Que la literatura viviera en estado acrítico se fue estableciendo de manera creciente en el contexto cubano hasta desembocar en el estado autocomplaciente, o cuando menos indiferente, en que vivimos hoy. Las veces en que nos ha llegado alguna polémica ha sido acompañada por el tufo de la bronca esquinera, como ocurrió, hace ya años, con la que sostuvieron Duanel Díaz y Rufo Caballero —que en paz descanse— en distintas revistas. O aquella que tan mal parado dejó a Rogelio Riverón (no somos parientes) por criticar el libro de un autor de provincia en su columna de Granma, hecho que lo colocó en el incómodo puesto del abusador.
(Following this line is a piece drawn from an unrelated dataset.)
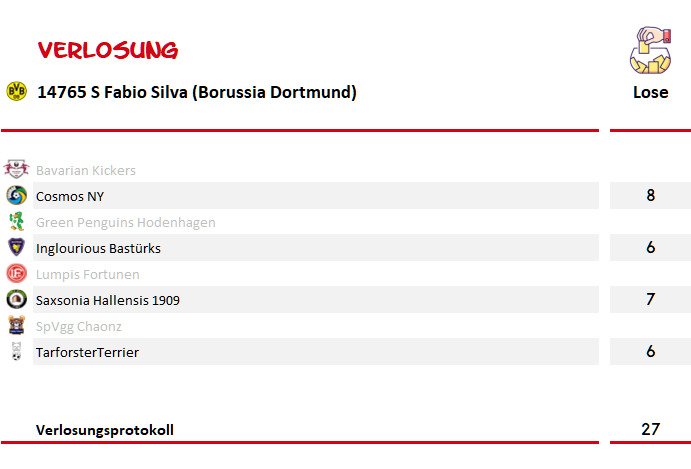Click the TarforsterTerrier dog logo

pos(16,351)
Dar una opinión crítica, aunque sea dando la cara, a un autor, constituye una actitud demodé, alejada del espíritu posmoderno del vale todo en que nos solazamos. La dinámica del poder de los grupos, canónicos o marginales, más que obras, valida, con carácter vitalicio, nombres y ajusta cuentas.

Dos coyunturas específicas les dieron el uppercut más descomunal a la crítica literaria en nuestro entorno. La primera de ellas, la crisis de los periódicos en el período especial, que redujo tirada y frecuencia, clausuró los suplementos culturales y conminó a muchos órganos a despedir a sus colaboradores y centrarse en coberturas noticiosas asignadas a sus reporteros de plantilla. Esa nueva ejecutoria fue la que me alejó, hasta hoy, de lo que entre 1978 y 1989 hice en Vanguardia.

El otro fenómeno que hizo desaparecer la crítica de los periódicos fue el opuesto: la profusión anárquica de las posibilidades editoriales cuya producción redujo el radio de acción, casi por completo, al entorno municipal, cuando más provincial, e hizo imposible que los críticos estuvieran siquiera medianamente enterados de todo lo que se producía. Que nadie pretendiera trabajar en periodizaciones, generalizaciones, análisis de tendencias, preferencias, o singularidades estilísticas; la dispersión lo hubiera impedido.

El resultado lo tenemos en esta especie de limbo acrítico donde, ante la posibilidad de un espacio, los analistas prefieren hablar del libro que les gusta, o en el cual hallan valores destacables, nunca de aquellos que enrarecen el panorama, tanto en el acceso a plataformas públicas como en la delimitación de jerarquías.

La academia vira la cara y se niega a tributar las proteínas que completarían el proceso literario. El caos impide de manera culposa (¿a veces dolosa?) su intervención.

Nuevamente los periódicos reducen su tirada. El llamado Sistema de Ediciones Territoriales prácticamente implosiona en los tortuosos meandros de la logística insostenible. ¿Qué pasará ahora con la crítica? ¿Sobrevendrá un nuevo estatus? Mientras tanto, ¿quién le pone el cascabel al texto?

Notas:
 
[1] Arturo Arango: “Con tantos palos que te dio la vida (poesía, censura y resistencia)”, en Terceras reincidencias, Ediciones Unión, La Habana, 2013, ISBN 979-959-308-092-7, p. 352.